REQUIREMENT:
Every line in the data below that holds "height" should be found and copied.
DATA RECORDS Start Marker
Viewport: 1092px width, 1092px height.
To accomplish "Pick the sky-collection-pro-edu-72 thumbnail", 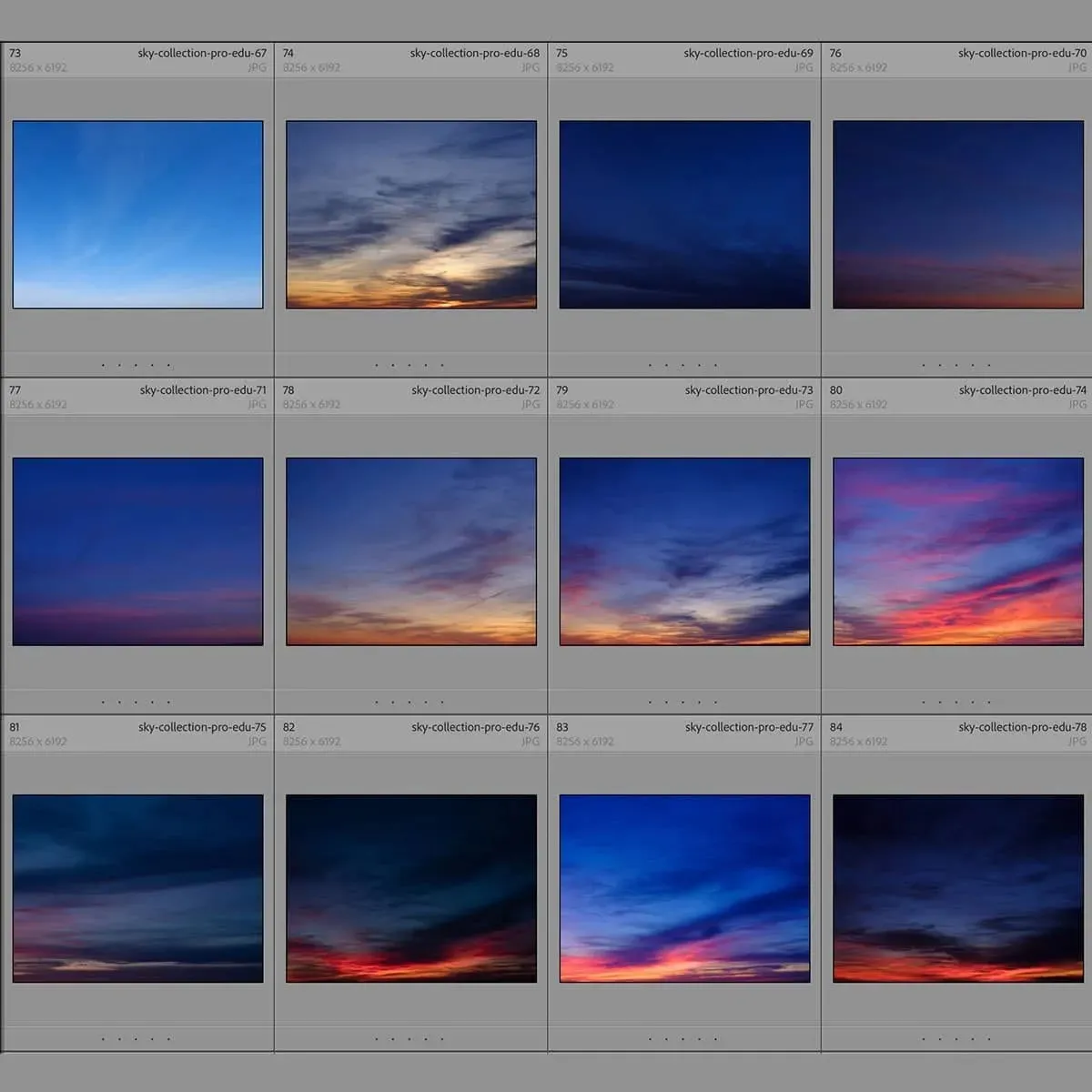I will (x=411, y=551).
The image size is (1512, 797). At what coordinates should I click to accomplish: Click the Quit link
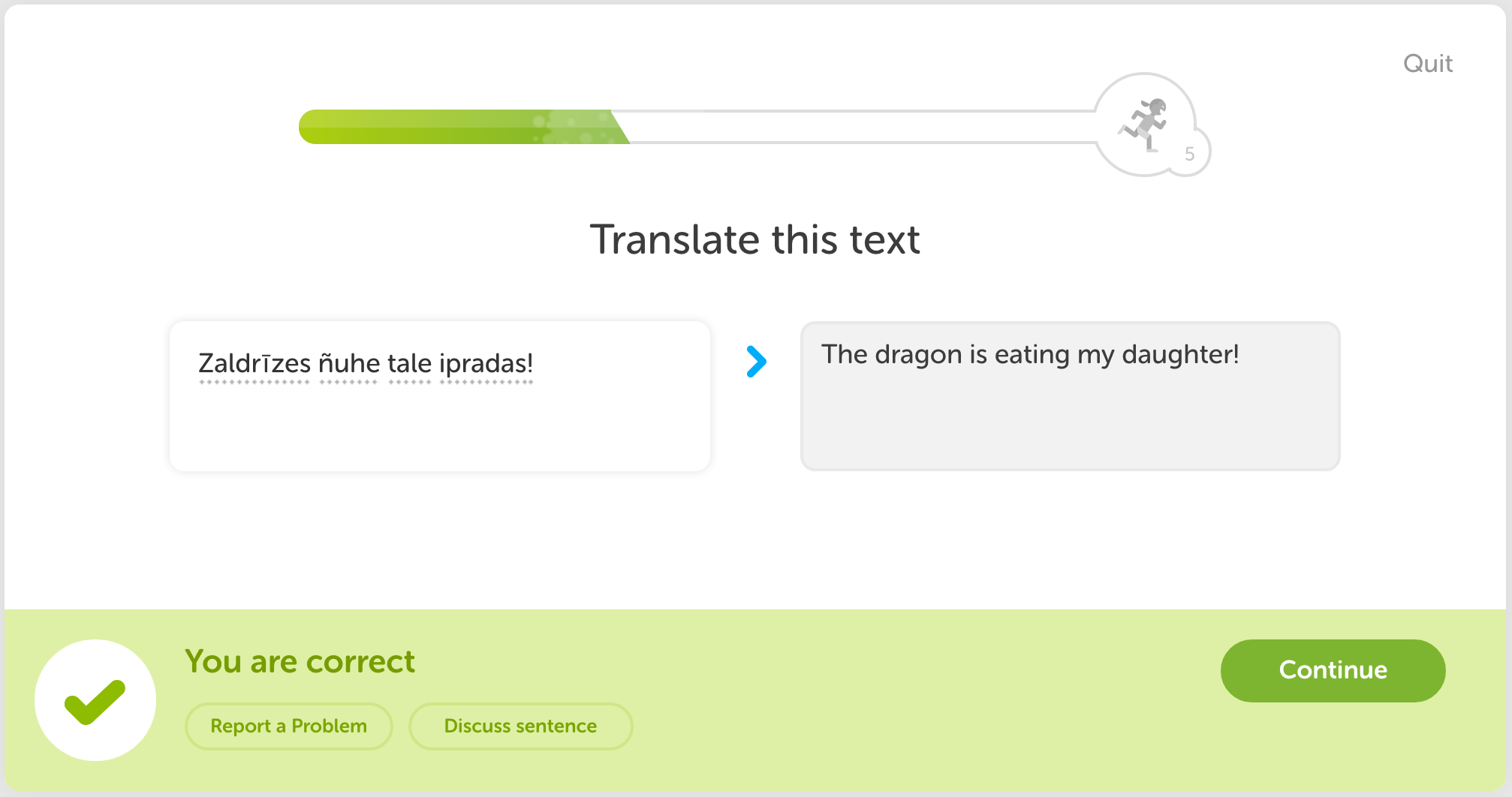click(x=1427, y=64)
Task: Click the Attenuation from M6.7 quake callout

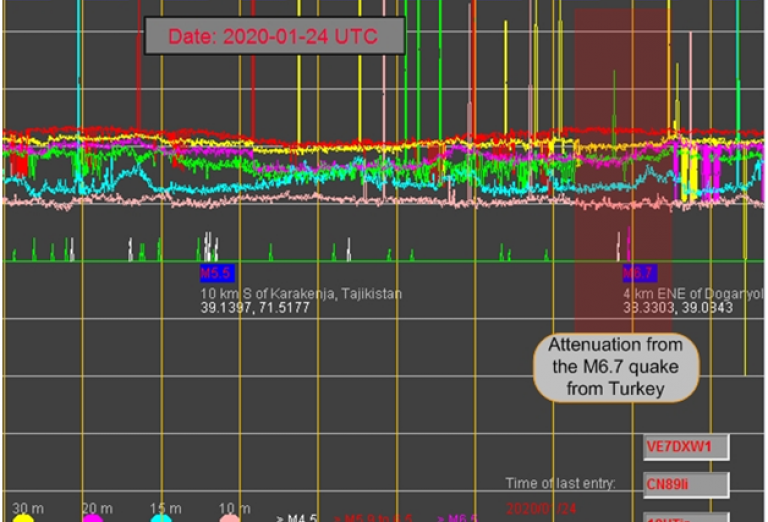Action: click(615, 367)
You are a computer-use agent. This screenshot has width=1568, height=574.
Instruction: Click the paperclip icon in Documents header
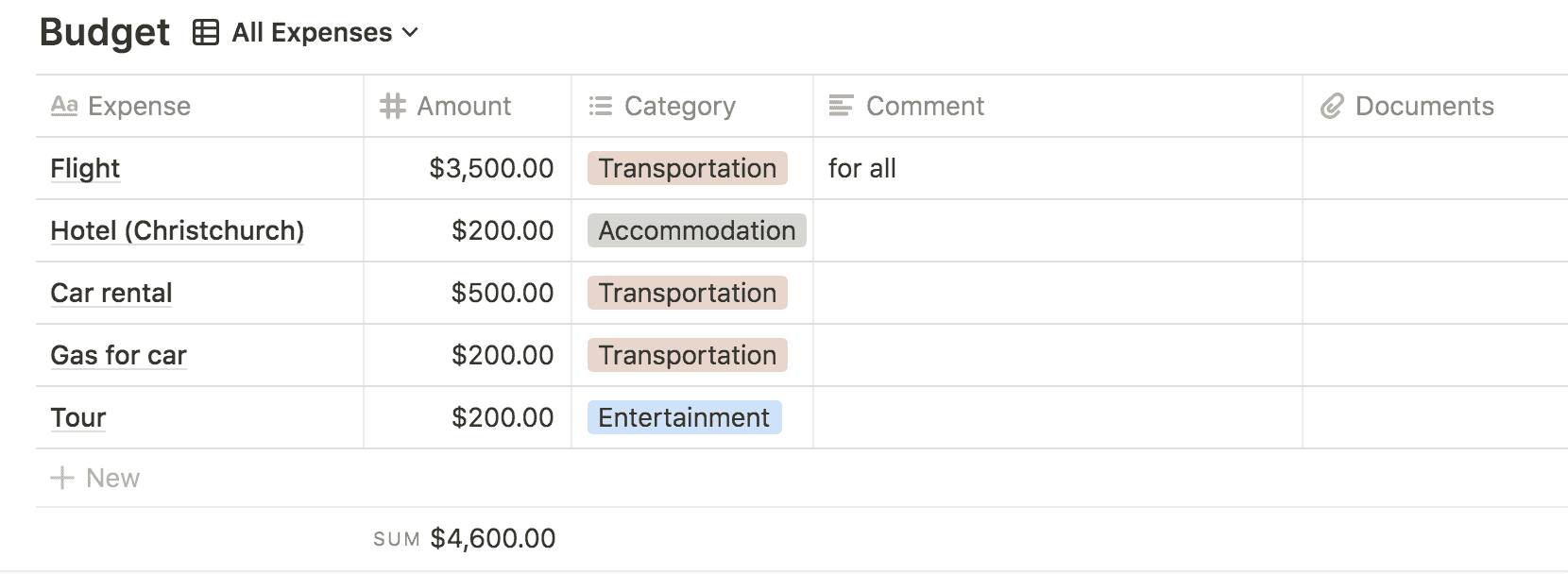[1331, 106]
DATA RECORDS End Marker
ANSWER AREA:
Viewport: 1092px width, 1092px height.
You are a computer-use agent. This screenshot has width=1568, height=574.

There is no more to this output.